The unanimous decision – with Vice Mayor Traci Reilly recusing herself after lending her signature to a petition opposing the project prior to her election in 2012 – allows The O’Brien Land Company to build 44 clustered single-family homes on the former site of an old quarry site at the nexus of Highway 24 and Pleasant Hill Road.
The homes, each carrying million dollar price tags and featuring Lafayette-friendly amenities including sports fields and dog runs, are a far cry from the Terraces of Lafayette project proposed by O’Brien and landowner Anna Maria Dettmer more than four years ago.

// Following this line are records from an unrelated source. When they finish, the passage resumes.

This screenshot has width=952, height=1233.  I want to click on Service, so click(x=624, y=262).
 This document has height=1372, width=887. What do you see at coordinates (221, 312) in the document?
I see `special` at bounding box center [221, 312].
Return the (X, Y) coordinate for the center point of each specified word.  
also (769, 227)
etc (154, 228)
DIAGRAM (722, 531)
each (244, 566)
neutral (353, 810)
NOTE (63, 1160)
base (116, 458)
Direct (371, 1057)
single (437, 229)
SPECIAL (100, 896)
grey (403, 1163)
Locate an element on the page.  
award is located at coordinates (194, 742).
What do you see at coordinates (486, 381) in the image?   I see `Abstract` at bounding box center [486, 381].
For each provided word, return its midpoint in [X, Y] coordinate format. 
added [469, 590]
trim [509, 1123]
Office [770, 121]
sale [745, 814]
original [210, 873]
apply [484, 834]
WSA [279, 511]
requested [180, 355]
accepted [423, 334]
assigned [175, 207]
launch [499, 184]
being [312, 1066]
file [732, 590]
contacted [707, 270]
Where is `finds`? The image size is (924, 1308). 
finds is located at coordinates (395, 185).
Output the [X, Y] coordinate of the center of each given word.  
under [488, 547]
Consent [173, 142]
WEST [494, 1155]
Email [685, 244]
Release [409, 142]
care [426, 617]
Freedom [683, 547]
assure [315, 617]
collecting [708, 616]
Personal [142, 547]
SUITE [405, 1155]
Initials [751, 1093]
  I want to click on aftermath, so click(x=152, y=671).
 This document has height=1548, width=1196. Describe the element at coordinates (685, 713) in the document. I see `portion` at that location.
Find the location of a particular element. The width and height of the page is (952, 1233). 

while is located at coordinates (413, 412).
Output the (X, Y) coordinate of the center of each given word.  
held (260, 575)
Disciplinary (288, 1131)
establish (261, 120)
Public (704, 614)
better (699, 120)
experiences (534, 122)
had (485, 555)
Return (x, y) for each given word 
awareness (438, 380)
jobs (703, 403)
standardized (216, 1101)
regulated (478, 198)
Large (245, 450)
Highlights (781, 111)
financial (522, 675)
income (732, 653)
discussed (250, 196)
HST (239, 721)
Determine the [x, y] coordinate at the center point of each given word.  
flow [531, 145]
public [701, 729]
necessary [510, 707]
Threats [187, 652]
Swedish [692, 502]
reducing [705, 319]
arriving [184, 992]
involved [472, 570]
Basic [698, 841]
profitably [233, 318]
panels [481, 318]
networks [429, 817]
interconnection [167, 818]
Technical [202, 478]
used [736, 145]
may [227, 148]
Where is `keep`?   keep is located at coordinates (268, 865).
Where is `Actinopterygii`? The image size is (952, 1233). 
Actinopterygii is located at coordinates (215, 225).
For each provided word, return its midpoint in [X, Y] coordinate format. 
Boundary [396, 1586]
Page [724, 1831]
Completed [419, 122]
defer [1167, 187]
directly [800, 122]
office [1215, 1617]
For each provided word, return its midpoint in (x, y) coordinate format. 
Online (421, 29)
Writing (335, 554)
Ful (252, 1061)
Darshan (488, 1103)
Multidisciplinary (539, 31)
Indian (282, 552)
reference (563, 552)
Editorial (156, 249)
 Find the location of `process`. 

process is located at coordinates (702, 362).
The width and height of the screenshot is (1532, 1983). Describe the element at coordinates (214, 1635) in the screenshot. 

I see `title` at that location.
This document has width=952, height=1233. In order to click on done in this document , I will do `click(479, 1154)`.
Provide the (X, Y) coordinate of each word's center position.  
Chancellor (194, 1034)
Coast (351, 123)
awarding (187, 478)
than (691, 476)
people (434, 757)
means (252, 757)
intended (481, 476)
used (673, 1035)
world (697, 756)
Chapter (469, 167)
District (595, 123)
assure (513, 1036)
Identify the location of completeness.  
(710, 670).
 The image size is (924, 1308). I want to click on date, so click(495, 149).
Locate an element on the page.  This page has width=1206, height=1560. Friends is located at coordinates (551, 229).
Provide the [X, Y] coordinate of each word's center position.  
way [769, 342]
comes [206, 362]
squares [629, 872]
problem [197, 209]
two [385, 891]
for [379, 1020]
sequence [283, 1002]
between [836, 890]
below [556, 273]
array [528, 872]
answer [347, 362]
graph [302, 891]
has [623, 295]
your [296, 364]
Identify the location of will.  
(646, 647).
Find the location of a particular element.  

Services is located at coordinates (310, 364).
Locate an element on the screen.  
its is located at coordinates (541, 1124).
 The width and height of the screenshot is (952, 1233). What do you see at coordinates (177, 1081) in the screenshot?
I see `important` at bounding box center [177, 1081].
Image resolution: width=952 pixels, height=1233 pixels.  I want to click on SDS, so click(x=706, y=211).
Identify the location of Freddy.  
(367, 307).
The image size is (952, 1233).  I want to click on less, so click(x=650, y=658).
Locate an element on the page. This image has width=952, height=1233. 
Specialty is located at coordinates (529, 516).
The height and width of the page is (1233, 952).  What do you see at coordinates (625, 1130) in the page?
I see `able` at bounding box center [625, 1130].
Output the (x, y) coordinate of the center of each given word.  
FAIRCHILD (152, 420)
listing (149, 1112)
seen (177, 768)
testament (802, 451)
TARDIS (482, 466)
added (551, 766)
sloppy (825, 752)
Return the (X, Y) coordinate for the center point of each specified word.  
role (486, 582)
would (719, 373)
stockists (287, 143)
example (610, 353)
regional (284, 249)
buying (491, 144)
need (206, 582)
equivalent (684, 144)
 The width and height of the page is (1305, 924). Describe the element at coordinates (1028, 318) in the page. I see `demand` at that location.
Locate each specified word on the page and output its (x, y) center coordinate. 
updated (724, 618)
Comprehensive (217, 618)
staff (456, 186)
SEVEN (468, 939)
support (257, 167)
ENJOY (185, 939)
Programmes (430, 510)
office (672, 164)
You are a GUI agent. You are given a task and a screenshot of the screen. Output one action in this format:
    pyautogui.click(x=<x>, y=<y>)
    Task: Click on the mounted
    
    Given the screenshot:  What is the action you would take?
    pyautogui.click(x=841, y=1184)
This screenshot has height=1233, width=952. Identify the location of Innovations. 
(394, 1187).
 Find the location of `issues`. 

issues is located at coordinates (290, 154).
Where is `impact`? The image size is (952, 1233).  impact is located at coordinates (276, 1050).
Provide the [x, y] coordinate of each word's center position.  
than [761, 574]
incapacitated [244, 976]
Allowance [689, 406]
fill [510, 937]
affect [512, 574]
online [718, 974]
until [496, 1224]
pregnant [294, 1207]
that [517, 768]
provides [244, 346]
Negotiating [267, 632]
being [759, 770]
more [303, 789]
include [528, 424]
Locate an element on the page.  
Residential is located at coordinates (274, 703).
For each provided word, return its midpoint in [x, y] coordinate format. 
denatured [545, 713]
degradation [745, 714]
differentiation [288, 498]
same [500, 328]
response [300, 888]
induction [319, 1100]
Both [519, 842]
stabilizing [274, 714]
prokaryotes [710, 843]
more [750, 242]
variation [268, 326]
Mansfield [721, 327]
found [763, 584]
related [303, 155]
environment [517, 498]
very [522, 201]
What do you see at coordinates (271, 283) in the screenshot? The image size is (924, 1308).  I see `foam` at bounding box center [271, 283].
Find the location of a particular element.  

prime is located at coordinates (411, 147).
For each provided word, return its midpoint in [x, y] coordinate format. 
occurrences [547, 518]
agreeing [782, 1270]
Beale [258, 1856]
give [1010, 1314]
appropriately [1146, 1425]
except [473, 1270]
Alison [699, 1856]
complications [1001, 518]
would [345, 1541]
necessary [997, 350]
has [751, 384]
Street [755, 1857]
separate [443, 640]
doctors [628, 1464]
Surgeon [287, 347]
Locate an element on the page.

While many still oppose the development, caddy-corner from Acalanes High School and fronting Deer Hill and Pleasant Hill roads, is a far cry from the initial project design one local planning commissioner blasted as “train wreck architecture.”
The project, possibly the most contentious in city history, sparked threats of legal action and hyperbole from all sides and pressed forward Monday despite additional, Eleventh Hour threats of a lawsuit by affordable housing advocates.
O’Brien changed direction and pushed its single family re-design in 2013 after the company’s representatives, frustrated by the project’s lack of progress, threatened lawsuits of their own in response to delays in processing the city’s environmental review.